The Ibis Styles has 206-keys, simply categorised as Superior (twin bedded rooms available) and Family. Every room has cute little balconies with towel rails. Pastel hues in all the rooms give the illusion of greater space than there is; the sober shade is offset by brightly coloured dustbins. The Superior rooms have a bedside window with stunning views of the cliffs. There is a little settee in light blue beneath the window, while the window blinds have the same rock climbing motif. The bed backrest is of a light wood finish with some etching. The bedding is of high quality and exceedingly comfortable.
The bathrooms are slightly larger than the conventional Ibis properties; other than that, they are fancy-free, with the same soap and shampoo wall dispensers.
Family rooms are larger of course, with the little settee, bunk beds in one corner and a double bed in the centre of the room. The TV is wall mounted in such a manner so as to provide a split partition between the two; both sides of the room have a TV each, with colourful bean bags placed in front of the bunks so that the kids can watch telly. In the typical Ibis style, there are lovely, large stuffed toys on the bunk beds to make children feel completely at home.
All rooms come equipped with tea/coffee makers, electronic safes, minibars (not stocked, except for water) beach towels, umbrellas (expected soon) and 32” TV’s that are larger than what the Ibis otherwise provides. The hotel only supplies two bottles of complimentary drinking water per day, per room, irrespective of single or double occupancy. This is too rigid a policy and hotel staff are extremely unbending when it comes to asking for extras; not such a big deal after all and perhaps the management would like to reconsider its stance on this.
F&B options include The Cliff, a 140-pax all day dining outlet with a bar counter seating and high chairs, as also the more standard seating. The chairs are in different hues while the tableware and mats are in lime and lavender. Unlike the Ibis, all Ibis Styles hotels provide a complimentary breakfast to guests, while room service is available 24-hours. Apart from this, there is the Koh Bar in the lobby and guests can also order food by the poolside. Ivan Berthelot, the French general manager, confirmed that a new, lounge-based outlet serving finger food and Happy Hour drinks, is in the pipeline for the near future.
Conference facilities include a hall that can accommodate 160-pax theatre style and 120-pax with round table seating; all AV and other equipment is available.
Other services that the hotel provides is a tour desk (outsourced) in the lobby; massage facilities (outsourced) in the gazebo overlooking the pool; green spaces and a kids corner with colourful swings and slide also by the pool; two computers and a printer in the lobby for complimentary guest use and a free shuttle service to the promenade – although it is not more that a 6-7 minute distance and one can easily walk it.
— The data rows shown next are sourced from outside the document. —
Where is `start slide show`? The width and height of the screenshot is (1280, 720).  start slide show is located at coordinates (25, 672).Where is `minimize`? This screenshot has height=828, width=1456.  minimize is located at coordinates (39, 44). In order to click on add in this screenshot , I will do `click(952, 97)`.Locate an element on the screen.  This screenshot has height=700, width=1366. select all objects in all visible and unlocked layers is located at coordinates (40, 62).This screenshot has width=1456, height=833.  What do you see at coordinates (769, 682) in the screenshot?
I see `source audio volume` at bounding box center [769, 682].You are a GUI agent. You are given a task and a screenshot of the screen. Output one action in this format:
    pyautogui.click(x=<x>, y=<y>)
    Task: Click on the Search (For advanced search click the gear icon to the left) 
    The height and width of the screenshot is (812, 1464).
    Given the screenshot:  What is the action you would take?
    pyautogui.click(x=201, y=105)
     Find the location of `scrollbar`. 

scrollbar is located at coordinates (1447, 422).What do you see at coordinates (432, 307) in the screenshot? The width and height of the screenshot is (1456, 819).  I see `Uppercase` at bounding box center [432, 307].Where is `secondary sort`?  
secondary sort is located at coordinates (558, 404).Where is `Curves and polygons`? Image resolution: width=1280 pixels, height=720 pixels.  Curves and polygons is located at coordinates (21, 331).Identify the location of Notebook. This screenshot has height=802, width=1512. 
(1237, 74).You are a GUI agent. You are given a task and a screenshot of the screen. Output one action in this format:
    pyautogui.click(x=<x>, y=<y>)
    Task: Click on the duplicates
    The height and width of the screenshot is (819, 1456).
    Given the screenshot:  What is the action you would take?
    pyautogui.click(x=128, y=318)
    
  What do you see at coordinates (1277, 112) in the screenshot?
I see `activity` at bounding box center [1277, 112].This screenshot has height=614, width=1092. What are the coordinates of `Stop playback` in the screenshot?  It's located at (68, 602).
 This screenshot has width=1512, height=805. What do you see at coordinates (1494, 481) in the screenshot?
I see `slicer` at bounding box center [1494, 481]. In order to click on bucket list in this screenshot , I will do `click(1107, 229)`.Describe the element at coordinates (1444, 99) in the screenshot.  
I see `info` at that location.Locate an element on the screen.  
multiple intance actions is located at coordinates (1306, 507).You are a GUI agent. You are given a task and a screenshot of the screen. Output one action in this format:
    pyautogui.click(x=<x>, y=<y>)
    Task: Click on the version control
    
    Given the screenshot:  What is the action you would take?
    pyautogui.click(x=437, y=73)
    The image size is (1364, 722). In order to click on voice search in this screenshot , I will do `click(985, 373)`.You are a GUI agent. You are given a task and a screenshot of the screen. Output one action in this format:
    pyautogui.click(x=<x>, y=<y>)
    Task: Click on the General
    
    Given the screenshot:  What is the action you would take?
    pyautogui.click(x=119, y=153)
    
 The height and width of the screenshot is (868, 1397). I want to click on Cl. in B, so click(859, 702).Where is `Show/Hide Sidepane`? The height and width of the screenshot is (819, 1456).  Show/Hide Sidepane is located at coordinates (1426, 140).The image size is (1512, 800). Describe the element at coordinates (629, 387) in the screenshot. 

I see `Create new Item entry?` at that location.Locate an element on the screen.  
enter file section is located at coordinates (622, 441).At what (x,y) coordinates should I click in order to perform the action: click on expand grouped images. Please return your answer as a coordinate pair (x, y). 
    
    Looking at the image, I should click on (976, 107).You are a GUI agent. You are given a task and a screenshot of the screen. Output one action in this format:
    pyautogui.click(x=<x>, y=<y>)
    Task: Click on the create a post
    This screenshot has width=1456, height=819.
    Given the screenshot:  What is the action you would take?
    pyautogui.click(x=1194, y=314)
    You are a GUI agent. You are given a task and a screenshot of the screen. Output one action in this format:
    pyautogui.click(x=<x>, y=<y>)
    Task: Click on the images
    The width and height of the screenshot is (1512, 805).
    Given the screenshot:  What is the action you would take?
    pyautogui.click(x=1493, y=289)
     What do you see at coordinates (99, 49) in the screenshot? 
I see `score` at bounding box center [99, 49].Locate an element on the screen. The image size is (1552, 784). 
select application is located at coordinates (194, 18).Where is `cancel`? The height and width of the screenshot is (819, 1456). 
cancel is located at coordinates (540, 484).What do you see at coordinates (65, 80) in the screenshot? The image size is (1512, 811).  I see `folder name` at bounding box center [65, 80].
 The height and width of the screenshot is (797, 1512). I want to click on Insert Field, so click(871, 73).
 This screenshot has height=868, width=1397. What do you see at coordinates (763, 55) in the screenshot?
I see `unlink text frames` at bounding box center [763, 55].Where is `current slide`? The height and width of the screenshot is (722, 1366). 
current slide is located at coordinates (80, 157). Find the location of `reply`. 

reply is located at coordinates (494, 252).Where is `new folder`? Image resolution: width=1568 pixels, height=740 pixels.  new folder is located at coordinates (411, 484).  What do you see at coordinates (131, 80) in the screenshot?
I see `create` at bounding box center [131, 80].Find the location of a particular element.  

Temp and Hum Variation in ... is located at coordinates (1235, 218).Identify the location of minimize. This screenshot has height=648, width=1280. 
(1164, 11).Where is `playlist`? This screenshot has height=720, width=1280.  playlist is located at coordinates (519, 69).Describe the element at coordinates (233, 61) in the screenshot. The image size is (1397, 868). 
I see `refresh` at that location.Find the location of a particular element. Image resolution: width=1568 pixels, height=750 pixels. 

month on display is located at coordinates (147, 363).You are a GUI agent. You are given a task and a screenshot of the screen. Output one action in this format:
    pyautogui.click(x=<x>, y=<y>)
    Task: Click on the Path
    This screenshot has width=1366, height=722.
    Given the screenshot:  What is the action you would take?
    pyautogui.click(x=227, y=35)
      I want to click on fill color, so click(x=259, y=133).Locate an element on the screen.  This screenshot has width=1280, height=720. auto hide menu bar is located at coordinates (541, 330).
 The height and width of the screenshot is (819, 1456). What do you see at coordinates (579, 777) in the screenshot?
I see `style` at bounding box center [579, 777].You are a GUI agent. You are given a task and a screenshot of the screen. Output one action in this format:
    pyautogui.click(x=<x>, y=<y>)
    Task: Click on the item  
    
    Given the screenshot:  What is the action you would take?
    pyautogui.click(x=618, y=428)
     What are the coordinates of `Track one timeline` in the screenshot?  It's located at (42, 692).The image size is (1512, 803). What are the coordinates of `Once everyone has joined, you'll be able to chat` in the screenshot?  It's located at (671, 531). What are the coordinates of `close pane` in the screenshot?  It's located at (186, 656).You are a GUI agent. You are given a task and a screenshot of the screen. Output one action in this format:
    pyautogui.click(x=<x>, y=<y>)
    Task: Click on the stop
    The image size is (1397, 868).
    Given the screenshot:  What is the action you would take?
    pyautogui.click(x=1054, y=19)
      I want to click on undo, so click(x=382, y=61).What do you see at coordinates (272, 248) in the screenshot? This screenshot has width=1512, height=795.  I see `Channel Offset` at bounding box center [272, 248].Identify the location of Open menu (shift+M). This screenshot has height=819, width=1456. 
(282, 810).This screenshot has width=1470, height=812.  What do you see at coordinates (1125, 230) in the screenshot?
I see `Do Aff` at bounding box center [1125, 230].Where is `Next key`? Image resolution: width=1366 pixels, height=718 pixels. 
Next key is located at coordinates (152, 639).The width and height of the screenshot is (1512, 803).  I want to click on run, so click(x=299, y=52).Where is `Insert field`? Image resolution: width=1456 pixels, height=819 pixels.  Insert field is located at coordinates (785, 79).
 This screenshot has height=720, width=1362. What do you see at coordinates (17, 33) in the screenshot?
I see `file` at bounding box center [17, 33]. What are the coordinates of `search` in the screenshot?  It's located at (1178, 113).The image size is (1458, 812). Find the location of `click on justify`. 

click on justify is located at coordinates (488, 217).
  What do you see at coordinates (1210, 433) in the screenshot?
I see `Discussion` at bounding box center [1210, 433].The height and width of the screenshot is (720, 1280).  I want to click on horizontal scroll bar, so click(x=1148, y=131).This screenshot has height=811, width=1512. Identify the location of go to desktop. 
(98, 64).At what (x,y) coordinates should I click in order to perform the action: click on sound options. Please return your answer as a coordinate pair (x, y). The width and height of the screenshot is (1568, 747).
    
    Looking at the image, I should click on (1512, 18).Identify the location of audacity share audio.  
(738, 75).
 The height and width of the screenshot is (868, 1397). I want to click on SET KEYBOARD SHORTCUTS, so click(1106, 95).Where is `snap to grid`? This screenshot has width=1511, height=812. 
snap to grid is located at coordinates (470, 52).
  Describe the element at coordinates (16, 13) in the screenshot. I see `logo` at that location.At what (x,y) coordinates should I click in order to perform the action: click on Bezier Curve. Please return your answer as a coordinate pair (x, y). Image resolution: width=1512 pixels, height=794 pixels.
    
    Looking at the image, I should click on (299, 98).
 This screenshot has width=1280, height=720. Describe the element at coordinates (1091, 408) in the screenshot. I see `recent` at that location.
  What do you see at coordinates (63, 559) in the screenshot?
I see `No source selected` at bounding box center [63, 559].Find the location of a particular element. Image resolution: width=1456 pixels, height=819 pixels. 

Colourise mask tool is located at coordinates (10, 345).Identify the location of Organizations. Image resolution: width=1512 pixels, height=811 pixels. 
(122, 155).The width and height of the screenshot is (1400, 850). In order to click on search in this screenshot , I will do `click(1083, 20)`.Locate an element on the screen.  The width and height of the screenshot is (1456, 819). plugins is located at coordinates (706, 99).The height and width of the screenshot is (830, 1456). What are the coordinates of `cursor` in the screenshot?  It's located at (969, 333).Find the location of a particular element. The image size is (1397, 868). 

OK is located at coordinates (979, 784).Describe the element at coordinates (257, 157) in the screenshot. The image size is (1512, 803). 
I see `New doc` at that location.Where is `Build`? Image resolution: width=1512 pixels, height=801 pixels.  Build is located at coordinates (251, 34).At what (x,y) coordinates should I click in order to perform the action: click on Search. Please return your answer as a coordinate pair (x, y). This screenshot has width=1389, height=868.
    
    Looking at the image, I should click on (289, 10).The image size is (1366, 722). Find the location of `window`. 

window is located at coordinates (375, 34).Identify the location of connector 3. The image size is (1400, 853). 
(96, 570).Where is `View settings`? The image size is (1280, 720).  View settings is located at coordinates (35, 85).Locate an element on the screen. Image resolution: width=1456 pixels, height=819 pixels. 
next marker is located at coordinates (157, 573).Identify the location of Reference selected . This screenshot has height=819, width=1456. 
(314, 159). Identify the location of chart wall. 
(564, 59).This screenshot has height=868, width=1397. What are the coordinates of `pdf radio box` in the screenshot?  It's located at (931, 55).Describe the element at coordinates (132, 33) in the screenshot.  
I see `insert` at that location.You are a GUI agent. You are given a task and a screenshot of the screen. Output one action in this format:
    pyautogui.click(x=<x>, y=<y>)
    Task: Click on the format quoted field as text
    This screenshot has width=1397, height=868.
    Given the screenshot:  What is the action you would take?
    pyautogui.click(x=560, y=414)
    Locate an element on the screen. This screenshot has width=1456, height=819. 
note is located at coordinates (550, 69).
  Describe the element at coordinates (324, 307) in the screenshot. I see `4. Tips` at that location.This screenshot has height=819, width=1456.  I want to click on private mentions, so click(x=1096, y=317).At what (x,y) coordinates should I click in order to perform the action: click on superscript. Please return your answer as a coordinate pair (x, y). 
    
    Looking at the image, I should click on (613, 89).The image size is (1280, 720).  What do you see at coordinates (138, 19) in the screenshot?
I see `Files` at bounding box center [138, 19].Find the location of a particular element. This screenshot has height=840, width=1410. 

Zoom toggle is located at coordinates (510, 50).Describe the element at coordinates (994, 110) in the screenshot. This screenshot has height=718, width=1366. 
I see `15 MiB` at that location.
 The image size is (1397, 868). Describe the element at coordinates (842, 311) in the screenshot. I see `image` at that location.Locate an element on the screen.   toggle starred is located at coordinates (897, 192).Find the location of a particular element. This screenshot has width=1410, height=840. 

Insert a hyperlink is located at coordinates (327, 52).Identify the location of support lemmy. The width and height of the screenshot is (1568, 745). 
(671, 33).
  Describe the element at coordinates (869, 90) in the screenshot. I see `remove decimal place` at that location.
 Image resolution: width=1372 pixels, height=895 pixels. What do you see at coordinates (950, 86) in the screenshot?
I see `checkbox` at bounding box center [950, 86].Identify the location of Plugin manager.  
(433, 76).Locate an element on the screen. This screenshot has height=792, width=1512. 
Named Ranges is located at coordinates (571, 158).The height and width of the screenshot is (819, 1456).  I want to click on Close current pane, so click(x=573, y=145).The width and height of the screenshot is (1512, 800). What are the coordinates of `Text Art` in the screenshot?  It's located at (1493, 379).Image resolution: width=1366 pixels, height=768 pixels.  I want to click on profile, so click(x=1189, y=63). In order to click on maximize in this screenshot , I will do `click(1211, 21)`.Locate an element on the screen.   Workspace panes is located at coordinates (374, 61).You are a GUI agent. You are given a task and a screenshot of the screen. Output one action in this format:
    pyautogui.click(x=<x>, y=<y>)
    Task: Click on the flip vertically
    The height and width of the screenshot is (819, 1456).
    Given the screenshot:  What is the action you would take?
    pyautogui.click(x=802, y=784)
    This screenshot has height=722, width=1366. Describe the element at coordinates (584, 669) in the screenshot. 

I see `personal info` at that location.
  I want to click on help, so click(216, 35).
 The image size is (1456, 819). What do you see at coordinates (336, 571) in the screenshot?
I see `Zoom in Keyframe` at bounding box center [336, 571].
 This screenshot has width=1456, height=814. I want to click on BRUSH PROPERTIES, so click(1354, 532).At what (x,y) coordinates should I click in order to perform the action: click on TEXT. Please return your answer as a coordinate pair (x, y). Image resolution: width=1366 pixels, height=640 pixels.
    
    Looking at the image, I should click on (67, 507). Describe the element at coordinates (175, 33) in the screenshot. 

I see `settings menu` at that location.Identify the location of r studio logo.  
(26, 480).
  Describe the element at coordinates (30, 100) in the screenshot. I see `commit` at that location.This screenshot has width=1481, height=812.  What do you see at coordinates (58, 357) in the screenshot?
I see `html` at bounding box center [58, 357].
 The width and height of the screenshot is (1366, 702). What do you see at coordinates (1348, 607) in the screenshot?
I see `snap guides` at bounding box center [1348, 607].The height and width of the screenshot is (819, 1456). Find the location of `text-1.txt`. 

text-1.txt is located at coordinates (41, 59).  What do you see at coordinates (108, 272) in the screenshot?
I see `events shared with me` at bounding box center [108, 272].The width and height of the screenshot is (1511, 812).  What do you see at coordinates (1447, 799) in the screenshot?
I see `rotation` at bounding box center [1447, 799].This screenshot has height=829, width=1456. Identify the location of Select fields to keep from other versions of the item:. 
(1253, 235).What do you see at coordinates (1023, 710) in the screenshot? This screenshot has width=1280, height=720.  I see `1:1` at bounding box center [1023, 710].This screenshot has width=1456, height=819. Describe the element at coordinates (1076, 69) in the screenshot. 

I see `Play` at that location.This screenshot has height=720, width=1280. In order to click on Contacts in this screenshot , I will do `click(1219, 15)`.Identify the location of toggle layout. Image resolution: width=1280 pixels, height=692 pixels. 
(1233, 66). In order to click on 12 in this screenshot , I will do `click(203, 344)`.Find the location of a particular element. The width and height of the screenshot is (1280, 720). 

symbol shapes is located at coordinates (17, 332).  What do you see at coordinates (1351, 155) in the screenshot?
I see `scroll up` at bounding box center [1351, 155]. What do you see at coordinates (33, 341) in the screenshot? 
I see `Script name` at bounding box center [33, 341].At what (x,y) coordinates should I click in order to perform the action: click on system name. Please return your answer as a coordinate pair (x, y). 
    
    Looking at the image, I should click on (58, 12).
Pest control is largely good – certainly, there are no geckos in visible sight! Perhaps some stringent mosquito control can be organised, given that the property is in the midst of nature and greenery and no form of mosquito repellent is available for guests.
Krabi is easily accessible by air as well as rail. If you have the time and an adventurous spirit, I would recommend taking the comfortable overnight train from Bangkok to Surat Thani (THB 750, 2nd class AC sleeper.) An additional THB 250 gets you the combo bus/van ticket that takes you to Krabi town. From there, take a songtaew from the 7Eleven for a mere THB50 per head, to Ao Nang beach. The Ibis Styles is down at the far end of the promenade, almost immediately opposite the mosque. If you would like to be spared the hassle, fly into Krabi’s small but efficient airport (approximately 90-minutes from Bangkok.) Krabi is also close to the islands of Phuket, Phi Phi, Koh Lanta and Koh Lipe.